Exercise brief
Every line in the data below that includes "first" belongs in the answer, copied as it stands.

BEGIN Data provided

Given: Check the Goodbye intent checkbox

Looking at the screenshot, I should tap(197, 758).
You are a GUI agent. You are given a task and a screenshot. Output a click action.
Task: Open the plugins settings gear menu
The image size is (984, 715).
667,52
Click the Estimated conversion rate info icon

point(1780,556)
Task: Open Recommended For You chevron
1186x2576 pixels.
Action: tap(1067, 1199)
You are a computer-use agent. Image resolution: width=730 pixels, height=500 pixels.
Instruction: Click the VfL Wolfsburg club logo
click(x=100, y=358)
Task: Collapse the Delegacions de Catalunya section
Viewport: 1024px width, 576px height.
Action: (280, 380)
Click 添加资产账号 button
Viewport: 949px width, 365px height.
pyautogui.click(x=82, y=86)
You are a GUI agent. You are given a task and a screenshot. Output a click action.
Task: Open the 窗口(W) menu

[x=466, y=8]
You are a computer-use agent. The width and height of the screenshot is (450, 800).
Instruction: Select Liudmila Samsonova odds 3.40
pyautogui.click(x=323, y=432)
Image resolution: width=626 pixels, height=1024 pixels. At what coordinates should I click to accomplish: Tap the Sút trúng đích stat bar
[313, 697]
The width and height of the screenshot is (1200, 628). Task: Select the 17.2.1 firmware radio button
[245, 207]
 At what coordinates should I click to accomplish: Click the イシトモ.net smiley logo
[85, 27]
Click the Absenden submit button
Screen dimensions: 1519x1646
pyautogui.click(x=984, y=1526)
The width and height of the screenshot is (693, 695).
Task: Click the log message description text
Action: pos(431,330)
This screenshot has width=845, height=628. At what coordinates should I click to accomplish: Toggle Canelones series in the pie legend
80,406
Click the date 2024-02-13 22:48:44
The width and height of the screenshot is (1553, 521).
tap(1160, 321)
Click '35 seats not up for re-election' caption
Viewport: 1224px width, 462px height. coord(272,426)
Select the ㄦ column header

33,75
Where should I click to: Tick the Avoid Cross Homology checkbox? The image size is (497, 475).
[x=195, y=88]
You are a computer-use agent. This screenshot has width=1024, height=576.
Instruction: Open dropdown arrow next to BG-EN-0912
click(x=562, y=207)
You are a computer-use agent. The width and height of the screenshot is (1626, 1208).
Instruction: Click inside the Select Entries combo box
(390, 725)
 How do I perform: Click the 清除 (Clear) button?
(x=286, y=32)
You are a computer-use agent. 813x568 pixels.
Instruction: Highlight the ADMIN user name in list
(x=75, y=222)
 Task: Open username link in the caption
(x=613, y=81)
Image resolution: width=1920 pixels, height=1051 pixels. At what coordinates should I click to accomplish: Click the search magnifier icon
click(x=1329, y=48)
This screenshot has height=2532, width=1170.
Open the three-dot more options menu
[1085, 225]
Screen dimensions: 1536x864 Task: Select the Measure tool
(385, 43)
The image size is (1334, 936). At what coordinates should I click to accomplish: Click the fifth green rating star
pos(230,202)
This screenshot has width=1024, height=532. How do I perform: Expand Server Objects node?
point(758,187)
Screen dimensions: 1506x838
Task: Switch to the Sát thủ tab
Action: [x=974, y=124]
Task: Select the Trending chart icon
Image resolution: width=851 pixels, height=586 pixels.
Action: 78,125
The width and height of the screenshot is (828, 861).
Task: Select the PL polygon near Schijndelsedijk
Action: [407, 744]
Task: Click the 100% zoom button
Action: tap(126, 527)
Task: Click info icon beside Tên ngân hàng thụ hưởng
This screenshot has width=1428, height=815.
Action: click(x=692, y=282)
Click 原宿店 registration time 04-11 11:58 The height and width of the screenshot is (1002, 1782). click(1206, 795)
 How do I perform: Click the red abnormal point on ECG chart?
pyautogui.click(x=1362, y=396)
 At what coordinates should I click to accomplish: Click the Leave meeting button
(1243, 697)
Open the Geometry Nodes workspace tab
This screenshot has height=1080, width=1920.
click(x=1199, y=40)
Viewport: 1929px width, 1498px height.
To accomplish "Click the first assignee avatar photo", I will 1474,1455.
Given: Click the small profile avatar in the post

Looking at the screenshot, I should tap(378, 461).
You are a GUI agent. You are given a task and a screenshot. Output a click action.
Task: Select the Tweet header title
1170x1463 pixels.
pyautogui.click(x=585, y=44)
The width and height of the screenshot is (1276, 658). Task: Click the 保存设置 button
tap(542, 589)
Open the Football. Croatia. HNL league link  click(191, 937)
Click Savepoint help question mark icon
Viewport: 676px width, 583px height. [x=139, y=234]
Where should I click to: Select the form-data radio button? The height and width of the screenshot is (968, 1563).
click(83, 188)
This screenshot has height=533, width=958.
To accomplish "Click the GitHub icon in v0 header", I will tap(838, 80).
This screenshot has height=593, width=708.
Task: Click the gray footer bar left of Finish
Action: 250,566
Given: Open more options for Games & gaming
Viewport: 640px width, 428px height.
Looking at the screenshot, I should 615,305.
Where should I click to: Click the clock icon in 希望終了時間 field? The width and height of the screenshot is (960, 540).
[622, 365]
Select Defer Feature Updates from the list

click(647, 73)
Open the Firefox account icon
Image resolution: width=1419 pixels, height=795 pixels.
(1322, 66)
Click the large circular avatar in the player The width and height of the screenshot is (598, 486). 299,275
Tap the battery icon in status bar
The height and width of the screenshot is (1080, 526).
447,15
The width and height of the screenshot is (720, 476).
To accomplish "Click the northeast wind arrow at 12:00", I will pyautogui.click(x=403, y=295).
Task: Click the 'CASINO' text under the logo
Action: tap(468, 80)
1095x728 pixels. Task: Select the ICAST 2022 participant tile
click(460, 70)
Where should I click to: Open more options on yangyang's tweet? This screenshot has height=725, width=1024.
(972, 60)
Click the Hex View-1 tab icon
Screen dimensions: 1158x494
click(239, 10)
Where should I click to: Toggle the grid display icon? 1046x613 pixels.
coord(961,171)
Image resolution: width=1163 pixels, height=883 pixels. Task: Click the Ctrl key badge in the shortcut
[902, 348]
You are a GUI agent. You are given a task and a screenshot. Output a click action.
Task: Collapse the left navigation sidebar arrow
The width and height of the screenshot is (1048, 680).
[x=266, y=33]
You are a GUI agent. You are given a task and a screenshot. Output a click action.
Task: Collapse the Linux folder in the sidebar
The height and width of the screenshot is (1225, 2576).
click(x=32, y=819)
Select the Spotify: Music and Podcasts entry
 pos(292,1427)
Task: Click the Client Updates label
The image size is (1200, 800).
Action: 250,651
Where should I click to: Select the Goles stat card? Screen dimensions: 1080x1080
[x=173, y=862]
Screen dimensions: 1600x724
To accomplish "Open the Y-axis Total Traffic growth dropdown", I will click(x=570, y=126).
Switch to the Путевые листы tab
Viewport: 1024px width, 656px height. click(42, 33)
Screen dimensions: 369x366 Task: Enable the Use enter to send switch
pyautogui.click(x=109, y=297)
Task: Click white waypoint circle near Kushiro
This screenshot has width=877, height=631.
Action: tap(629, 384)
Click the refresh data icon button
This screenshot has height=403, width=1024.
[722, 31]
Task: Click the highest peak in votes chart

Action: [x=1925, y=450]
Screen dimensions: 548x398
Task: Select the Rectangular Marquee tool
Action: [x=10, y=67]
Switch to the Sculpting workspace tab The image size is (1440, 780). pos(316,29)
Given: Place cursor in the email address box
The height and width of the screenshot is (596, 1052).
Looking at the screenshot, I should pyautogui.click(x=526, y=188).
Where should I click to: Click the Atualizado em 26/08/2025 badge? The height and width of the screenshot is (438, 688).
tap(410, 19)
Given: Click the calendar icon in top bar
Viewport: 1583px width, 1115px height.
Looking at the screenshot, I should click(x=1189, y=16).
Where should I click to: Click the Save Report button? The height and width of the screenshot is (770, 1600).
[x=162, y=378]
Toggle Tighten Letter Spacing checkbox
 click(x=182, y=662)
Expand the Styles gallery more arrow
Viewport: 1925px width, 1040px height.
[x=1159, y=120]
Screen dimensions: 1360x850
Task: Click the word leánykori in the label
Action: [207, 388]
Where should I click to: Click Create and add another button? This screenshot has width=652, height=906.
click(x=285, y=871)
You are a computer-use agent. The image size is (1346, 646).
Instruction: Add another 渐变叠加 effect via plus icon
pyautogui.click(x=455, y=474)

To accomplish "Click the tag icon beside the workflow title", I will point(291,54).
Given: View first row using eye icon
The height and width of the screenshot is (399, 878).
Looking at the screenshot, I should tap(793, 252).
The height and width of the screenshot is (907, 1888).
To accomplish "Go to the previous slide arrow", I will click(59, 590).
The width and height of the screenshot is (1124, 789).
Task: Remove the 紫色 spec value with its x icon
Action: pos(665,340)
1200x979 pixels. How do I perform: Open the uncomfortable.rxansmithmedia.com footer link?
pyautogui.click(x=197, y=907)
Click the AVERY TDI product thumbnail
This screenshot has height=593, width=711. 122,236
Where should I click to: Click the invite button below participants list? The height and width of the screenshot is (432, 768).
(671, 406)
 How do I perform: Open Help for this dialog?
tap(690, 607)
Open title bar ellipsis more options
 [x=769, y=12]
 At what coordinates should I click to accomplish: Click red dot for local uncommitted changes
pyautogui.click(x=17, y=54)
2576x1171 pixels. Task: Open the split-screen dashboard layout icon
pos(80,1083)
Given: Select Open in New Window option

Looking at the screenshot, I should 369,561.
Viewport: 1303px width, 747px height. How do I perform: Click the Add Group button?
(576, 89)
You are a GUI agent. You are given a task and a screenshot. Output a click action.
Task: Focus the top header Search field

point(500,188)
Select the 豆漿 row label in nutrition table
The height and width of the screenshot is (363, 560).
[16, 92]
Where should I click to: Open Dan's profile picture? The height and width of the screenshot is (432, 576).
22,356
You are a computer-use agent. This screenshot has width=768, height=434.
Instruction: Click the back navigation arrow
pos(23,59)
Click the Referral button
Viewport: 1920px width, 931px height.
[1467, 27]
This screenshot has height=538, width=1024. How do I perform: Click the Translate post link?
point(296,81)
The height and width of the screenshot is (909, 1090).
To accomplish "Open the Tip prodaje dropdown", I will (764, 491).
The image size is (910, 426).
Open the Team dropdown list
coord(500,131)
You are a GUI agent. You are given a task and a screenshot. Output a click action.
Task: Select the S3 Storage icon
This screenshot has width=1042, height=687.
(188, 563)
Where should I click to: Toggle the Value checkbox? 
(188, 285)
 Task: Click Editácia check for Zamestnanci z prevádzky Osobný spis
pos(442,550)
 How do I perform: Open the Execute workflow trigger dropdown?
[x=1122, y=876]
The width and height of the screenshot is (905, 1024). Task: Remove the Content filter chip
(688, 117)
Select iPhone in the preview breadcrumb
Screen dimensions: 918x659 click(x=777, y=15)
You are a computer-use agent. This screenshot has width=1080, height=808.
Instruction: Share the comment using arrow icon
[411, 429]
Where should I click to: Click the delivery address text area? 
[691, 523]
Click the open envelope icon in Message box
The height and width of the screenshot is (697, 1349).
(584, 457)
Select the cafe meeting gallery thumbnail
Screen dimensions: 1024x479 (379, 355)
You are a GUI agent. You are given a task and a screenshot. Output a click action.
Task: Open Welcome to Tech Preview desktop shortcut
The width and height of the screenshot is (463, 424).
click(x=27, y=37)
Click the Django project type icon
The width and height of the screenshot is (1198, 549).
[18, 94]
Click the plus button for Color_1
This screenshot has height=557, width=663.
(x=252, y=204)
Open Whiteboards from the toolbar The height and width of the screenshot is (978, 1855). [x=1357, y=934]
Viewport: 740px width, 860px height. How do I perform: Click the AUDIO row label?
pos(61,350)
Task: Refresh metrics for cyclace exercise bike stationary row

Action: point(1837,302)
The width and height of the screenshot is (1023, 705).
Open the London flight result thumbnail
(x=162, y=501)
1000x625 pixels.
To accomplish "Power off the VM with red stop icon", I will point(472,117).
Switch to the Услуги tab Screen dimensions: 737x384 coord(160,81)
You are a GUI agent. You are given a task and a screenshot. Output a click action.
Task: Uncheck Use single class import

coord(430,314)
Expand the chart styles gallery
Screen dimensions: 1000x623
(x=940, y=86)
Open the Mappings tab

END Data provided

Finished task
To accomplish "Click the first assignee avatar photo", I will 1474,1455.
Given: View first row using eye icon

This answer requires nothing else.